Ocasio-Cortez also spoke forcefully about the ideas she believed in. A self-described democratic socialist, she backed Medicare for all, a universal jobs guarantee, tuition-free public college and trade schools, and abolishing ICE. She proved that the moral force of a platform grounded in uncompromised normative principles about what is right and just has the power to transform what's politically and electorally possible.

She also showed that these left-inspired ideas deserve a place in our policy discourse. In an interview with a local news station, Ocasio-Cortez was quizzed on how she'd pay for policies like a jobs guarantee, and what it would mean to defund ICE. Suddenly, these ideas were no longer treated as pie-in-the-sky fantasies, but as real, live proposals worth debating. You could almost see the ground in our politics shifting.

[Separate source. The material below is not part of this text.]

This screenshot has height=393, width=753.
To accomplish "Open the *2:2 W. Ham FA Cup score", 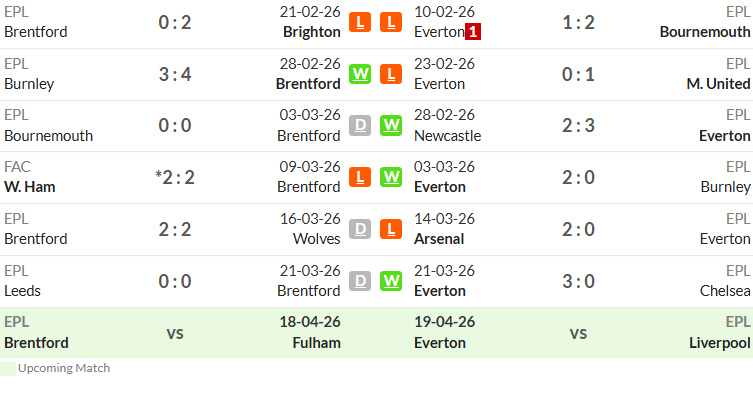I will point(175,177).
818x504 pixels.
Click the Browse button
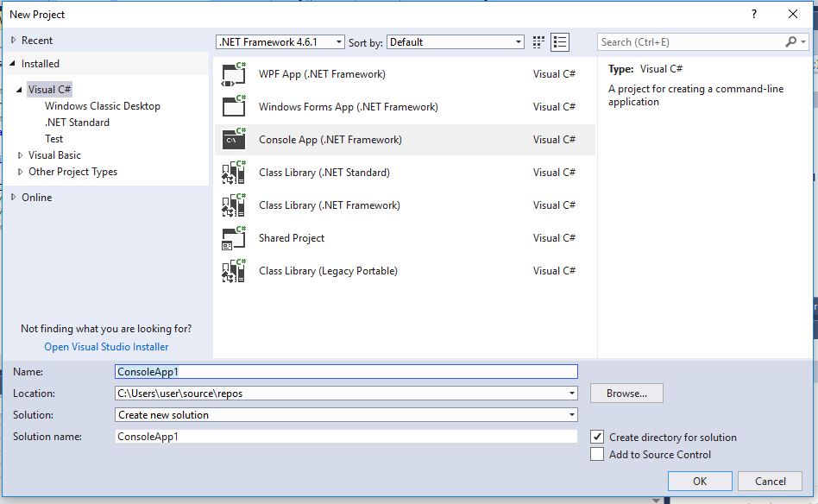point(626,393)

More Democratic candidates would do well to follow Ocasio-Cortez's lead. In 2018, big money political support is morphing from a political asset into a downright liability. The Democratic Party should abandon the self-defeating hunt for congressional candidates with deep pockets and well-heeled connections and instead encourage more regular citizens to run — working-class people and young people, with straightforward ideas about how to address the issues their communities care about. Candidates who are representatives in the truest sense of the word.

Citizen candidates have been the key to the Democrats' biggest electoral triumphs over the last year, from the crop of first-time candidates that rocked the Virginia House of Delegates, to Sen. Doug Jones' upset win in Alabama, to Rep. Conor Lamb's victory in a deep-red Pennsylvania special election. In an age of perpetual American distrust of entrenched politicians, these candidates each ran as outsiders in tune with their constituents' concerns and values. So too has Ocasio-Cortez.

She shouldn't be the last, either. "Women like me aren't supposed to run for office," she said in her campaign ad. There are undoubtedly more Ocasio-Cortezes out there, in every district across the country, waiting to be heard. Hopefully her Earth-rattling victory inspires more to run. If so, she could be the awakening of a real political revolution.